■ SELECTED EXCERPT:
*****

The term bullycide was originally coined by journalist Neil Marr, who wrote a book called Bullycide: Death at Playtime. This book discusses the torment children and teens suffer from cases of bullying. Some teens and children simply cannot take the torment and the depression they find themselves facing after countless occasions of bullying, bullied either physically or verbally. There are many types of bullying from pushing and shoving to hurtful words and rumors. Cyberbullying is also a new type of bullying that is continuing to grow describing the type of bullying that takes place online. As online social networking websites continue to grow, so do the rates of cyberbullying. In recent years, countless cases of bullying has reached epidemic levels, which is why so many teens are at risk for bullycide.
What is Bullycide?

*****

■ INPUT DATA:
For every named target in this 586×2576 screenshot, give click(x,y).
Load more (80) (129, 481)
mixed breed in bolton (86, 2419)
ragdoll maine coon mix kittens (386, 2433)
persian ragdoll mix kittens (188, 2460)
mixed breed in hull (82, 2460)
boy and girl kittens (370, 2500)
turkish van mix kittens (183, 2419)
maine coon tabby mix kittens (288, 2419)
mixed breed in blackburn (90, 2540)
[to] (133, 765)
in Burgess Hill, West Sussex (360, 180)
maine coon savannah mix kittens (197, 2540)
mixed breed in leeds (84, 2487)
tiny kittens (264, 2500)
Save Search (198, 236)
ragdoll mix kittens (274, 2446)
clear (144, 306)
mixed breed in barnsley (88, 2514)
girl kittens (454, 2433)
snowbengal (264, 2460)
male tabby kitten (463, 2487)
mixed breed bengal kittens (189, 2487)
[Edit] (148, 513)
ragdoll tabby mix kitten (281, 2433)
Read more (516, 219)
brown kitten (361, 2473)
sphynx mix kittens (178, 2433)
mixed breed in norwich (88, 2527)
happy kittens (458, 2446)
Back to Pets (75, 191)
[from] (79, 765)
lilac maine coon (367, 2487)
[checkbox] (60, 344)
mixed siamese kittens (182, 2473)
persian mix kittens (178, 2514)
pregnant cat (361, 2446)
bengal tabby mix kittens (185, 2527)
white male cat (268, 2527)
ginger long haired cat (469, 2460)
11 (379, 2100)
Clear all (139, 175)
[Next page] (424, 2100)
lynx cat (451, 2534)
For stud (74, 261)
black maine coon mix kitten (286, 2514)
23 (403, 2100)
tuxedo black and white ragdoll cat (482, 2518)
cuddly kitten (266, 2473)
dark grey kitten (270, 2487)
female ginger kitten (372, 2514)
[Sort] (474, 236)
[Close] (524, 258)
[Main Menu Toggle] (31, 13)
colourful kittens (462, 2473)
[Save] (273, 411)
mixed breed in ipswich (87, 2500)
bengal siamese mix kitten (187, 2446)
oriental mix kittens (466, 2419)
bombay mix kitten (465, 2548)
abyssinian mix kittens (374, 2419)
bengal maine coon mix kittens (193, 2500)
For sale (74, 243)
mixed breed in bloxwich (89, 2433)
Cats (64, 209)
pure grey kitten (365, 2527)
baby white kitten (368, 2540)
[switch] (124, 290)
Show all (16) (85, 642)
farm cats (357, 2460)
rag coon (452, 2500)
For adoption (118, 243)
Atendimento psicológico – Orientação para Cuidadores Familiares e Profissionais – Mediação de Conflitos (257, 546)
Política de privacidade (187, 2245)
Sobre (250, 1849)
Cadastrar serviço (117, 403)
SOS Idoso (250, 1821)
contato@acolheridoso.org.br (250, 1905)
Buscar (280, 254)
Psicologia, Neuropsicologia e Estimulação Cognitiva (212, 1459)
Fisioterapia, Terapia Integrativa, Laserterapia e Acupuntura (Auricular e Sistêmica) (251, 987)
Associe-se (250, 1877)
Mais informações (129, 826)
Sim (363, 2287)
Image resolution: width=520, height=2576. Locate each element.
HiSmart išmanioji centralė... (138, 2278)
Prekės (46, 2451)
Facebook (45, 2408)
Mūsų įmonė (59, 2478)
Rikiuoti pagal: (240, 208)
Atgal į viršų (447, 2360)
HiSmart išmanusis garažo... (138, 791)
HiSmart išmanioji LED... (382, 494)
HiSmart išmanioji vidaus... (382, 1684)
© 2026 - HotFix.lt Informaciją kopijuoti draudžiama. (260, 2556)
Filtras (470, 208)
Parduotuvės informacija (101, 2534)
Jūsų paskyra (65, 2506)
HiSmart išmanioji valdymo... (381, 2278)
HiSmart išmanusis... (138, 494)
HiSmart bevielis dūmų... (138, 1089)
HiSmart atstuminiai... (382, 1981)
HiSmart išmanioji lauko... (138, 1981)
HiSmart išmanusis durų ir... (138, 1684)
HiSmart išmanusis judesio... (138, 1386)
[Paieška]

*****

■ PROBLEM DESCRIPTION:
Resume the passage about bullycide, continuing on from its final line.

■ SOLVED PROBLEM:
Bullycide is a term used to describe suicide as a result of bullying. Bullycide cases are difficult to track statistically, but many suicides from the past few years among teens are not being attributed to cases of severe bullying in school and online. Teens are major targets for mean activity from their peers. Bullying is no exception. Bullycide usually comes as a result of teen depression after the teen is teased and bullied mercilessly over the course of an extended period of time. If you know a teen that is exhibiting signs of depression and is being bullied, it is a good idea to ensure that teen gets help from an adult or reliable source to make the bullying stop. From there, they will most likely need help with dealing with their teen depression. Preventing the levels of teen depression from growing is one of the best ways to help prevent bullycide.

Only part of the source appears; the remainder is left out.